Boventoon - toon van een systeem, dat geluidstrillingen voortbrengt, die hooger is dan de grondtoon*. In de meeste gevallen geeft zulk een systeem een aantal b., waarvan elke beantwoordt aan eene bepaalde trillingswijze van het systeem. Over het algemeen treden de b. des te sterker op ten opzichte van den grondtoon, naarmate het systeem sterker in trilling wordt gebracht.
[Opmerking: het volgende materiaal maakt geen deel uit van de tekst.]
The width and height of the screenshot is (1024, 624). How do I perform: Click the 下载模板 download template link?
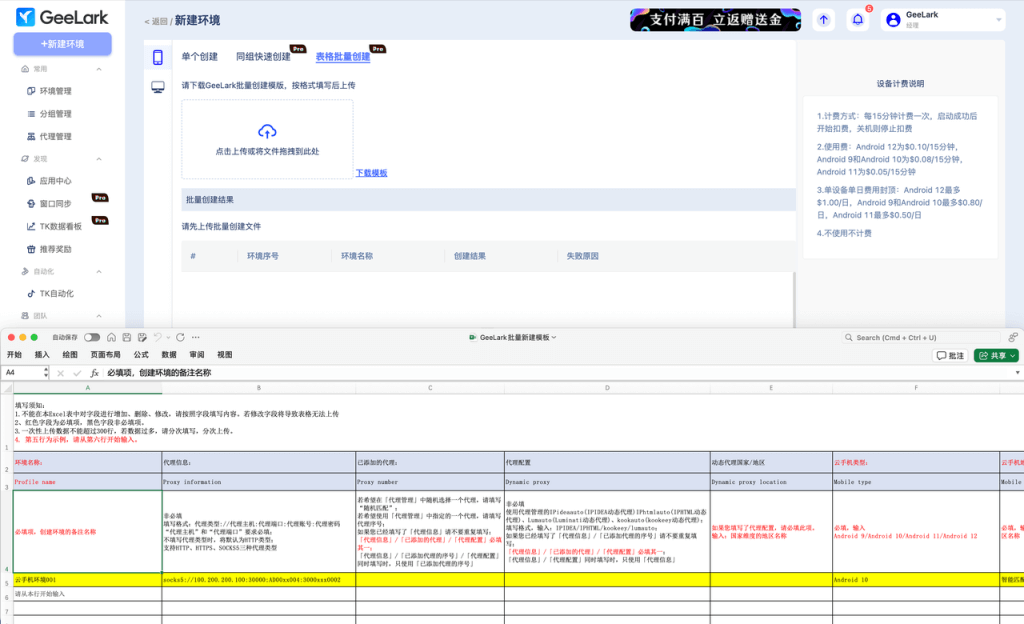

Bij sommige systemen (b. v. snaren*, orgelpijpen*) staan de trillingsgetallen* der b. in eene eenvoudige verhouding tot dat van den grondtoon, en zijn dus de b. harmonisch t. o. v. dezen. In andere gevallen (trillende staven, stemvorken*) bestaat zulk eene eenvoudige verhouding niet, en zijn de b. onharmonisch t. o. v. den grondtoon. — Soms wordt het woord b., ofschoon feitelijk onjuist, in analogen zin als bij geluidstrillingen gebezigd, wanneer er sprake is van trillingen van anderen aard (b. v. bij electr. trillingen*).
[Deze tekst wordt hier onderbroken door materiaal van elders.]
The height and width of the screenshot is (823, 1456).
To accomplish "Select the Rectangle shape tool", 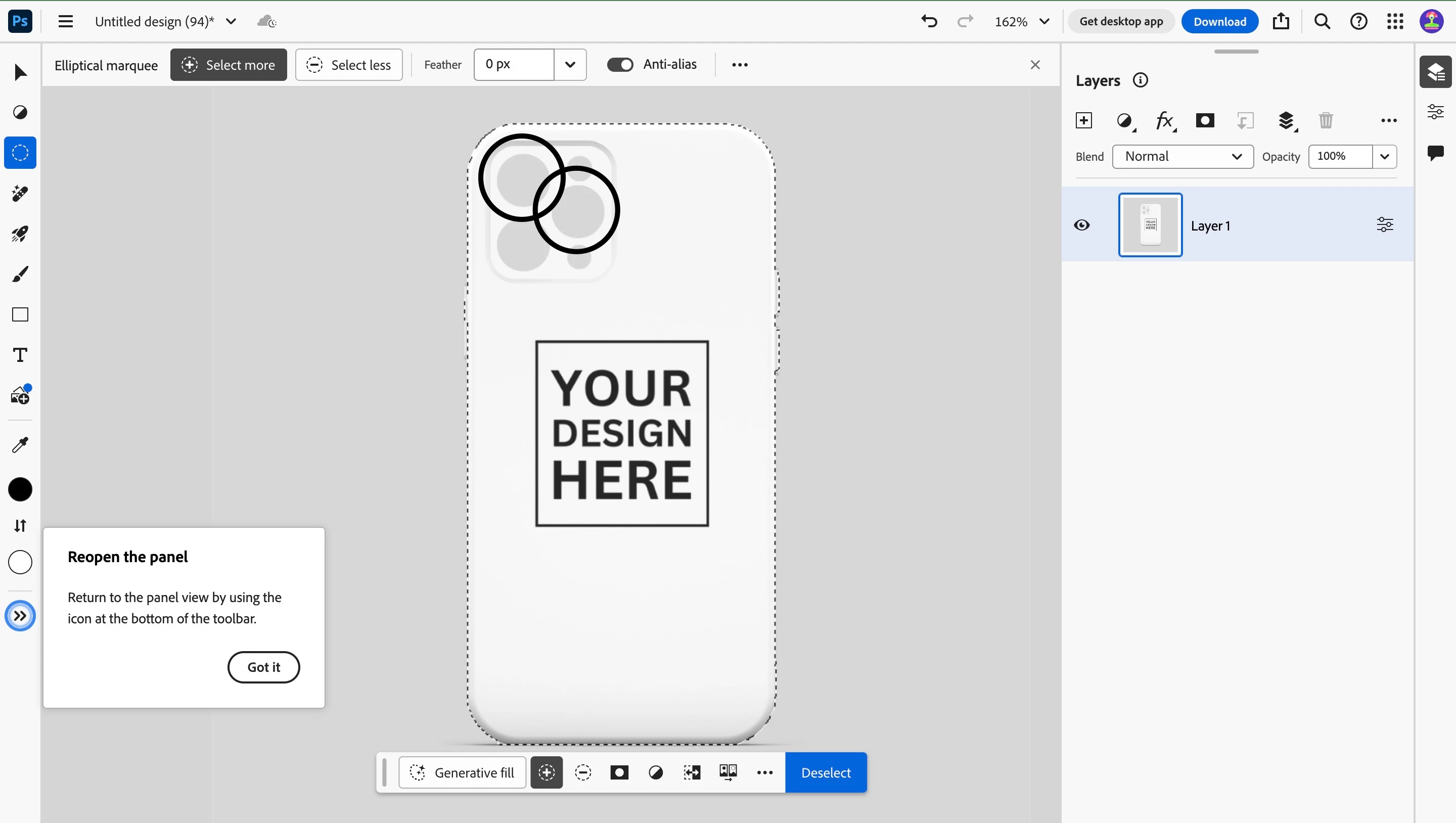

In de muziek spelen de b. eene. zeer belangrijke rol. Wat wij als één toon* hooren, als een op zichzelf staanden klank*, is in werkelijkheid een, volgens vaste wetten samengesteld complex van tonen, bestaande uit een grondtoon* en een aantal b. Waar de grondtoon*, als de sterkste, het meest in ’t oor valt, treedt de b. minder sterk naar voren en zijn dus alleen voor een zeer scherp gehoor, of onder bijzonder gunstige omstandigheden waarneembaar. Dat zij echter werkelijk bestaan, en niet eene hypothese vormen, is door verschillende onomstootelijk juiste proeven bewezen. Neemt men 2C als grondtoon, dan zijn daarvan de b.: 1C, 1g, c1,c1,g1 (bes1), C2 (d2), e2 enz.; behalve de beide tusschen ( ) geplaatste b. zijn ze alle bestanddeelen v. d. grooten Drieklank*. Op de theorie van de b. is dan ook de gansche leer van de grooteterts-toonsoort* gebaseerd.
Het blazen van de natuurtonen* op koperen blaasinstrumenten en het spelen van flageolettonen* op de snaarinstrumenten zijn beide toepassingen van de leer der b.